Guarujá lança Plano de Contingência do Município

Documento estabelece um conjunto de estratégias a fim de padronizar os procedimentos e reduzir as conseqüências de um desastre

Com objetivo de preparar o município de Guarujá para situações de emergência e reduzir os danos e prejuízos decorrentes de desastres, a Secretaria Municipal de Defesa e Convivência Social (Sedecon) lançou nesta segunda-feira (9), por meio da Defesa Civil, o Plano de Contingência do Município (Plancon).

Inédito, o Plancon é fruto de um trabalho multidisciplinar que envolveu o setor público municipal, a sociedade civil organizada, empresas privadas e públicas. O documento estabelece um conjunto de estratégias a fim de padronizar, a partir da adesão dos órgãos signatários, os procedimentos relacionados ao monitoramento, alerta, alarme e resposta, incluindo as ações de socorro, ajuda humanitária e reabilitação de cenários.

De acordo com o prefeito da Cidade, Válter Suman, “a prevenção é a melhor conduta. É uma ação que precisa do engajamento de todos, afinal, moramos em uma ilha. São medidas concretas com ações iniciais e a união de forças para que possamos amenizar sofrimentos. Que Deus ilumine esta Cidade, para que não seja necessário colocá-lo em prática”, finalizou.

O estudo tem como base a Lei Federal 12.608/2012, que estabelece a Política Nacional de Defesa Civil, onde há a obrigatoriedade de que todos os municípios que possuam riscos conhecidos tenham um plano de ações para minimizá-los, e também suavizar as conseqüências de um desastre.

“O plano abrange todas as secretarias e distribui ações para que cada uma desenvolva seus planos particulares, dentro da sua área de atuação. Guarujá estará mais preparada para uma situação de emergência. Sabemos que a Cidade tem uma série de riscos tanto na área tecnológica, por conta das instalações portuárias, como da própria geografia da Cidade”, explica o diretor de Defesa Civil, Carlos Smicelato.

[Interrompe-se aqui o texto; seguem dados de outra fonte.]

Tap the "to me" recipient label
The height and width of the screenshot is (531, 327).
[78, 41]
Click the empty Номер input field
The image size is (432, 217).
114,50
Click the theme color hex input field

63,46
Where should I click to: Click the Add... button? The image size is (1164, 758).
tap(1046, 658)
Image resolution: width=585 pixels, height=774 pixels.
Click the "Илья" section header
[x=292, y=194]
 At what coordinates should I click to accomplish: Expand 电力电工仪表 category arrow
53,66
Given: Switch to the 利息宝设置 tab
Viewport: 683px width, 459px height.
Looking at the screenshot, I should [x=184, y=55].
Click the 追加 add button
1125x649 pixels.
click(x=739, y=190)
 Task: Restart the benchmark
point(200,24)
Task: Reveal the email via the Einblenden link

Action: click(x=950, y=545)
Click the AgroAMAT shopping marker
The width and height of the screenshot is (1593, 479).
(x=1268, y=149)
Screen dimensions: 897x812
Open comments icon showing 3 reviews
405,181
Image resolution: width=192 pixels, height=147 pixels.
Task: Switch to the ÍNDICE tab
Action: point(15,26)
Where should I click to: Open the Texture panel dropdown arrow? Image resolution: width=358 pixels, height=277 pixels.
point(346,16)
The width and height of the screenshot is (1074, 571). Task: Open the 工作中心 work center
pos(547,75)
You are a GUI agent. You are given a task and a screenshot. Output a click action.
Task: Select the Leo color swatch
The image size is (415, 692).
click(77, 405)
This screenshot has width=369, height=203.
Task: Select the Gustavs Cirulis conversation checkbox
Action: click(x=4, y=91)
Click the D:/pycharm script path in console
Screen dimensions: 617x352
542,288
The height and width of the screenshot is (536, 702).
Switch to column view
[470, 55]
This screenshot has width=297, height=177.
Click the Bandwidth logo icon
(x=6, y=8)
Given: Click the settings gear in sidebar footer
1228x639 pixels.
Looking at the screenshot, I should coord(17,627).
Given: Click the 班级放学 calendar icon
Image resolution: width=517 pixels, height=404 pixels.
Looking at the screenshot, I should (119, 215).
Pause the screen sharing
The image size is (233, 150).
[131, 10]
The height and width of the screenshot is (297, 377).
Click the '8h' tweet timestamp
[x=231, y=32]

Ele lembra que nos últimos anos ocorreram diversos acidentes em nossa região, tanto em função da característica acidentada de nossa geografia, com períodos de chuvas intensas e suas previsíveis conseqüências nas áreas de morros, como também devido à forte participação portuária na Cidade, que compõe o maior Porto da América Latina, com seus riscos inerentes, como o acidente ocorrido em 2015 na empresa Localfrio.

Ainda de acordo com Smicelato, o Plancon é apenas o começo de uma sequência de ações que deverão ser adotadas, como planos particulares de gerenciamento e confrontamento de riscos; ações de educação e conscientização junto às comunidades mais vulneráveis; além de um chamamento de toda a municipalidade para a discussão e participação nestas medidas.

Conforme o representante do Plano de Auxílio Mútuo de Guarujá (PAMG), Leandro Pinheiro, o grupo vai expor os protocolos necessários do Plano. “Ele (Plano) vem costurar e coroar medidas necessárias em um momento crítico, pois agora temos uma administração consciente, que quis tomar a frente. Além disso, a ideia é fazer o melhor que este conjunto pode fazer, que são todas as forças da Cidade, para trabalharmos numa única direção, voltadas para uma ação emergencial no Município”.